I’m constantly fascinated with the new and improved ways people find to get themselves off. Give a guy the gift of a dry spell and a little imagination and he’s suddenly Bob the Builder. The creators of American Pie didn’t have to look far for the whole fucking a pie gag, because guys have been sticking their dicks in warm wet spots since the dawn of time and they’re not about to stop anytime soon.
I’ve never built my own sex machine, but I have used the good ol’ noggin to get me out of a tough jam when I was alone and feeling horny. Thankfully, these days with the drawers of sex toys I own there’s no need to resort to making my own Ben Wa balls out of a condom and a couple zen meditation balls, but I still like hearing about all the wonderful things you can find around the house and turn into a sex toy.
Need a little suction on your clit, who knew using an empty 2l bottle of Pepsi would do the trick?
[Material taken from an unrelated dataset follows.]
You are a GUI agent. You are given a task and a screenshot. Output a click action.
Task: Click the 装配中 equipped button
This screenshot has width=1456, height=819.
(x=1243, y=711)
Well, as it turns out some industrious horny person with a lot of time on their hands and access to the Internet can easily figure that one out.
The problem with DYI sex toys and sex machines is that more often than not you end up with something lodged inside your penis, so although you might be tempted to re-create these kinetic sculptures by Lernert and Sanders, I recommend you save up some cash for a Fleshlight instead. That is, unless you like going to the ER to have an intern remove a beer bottle from your ass.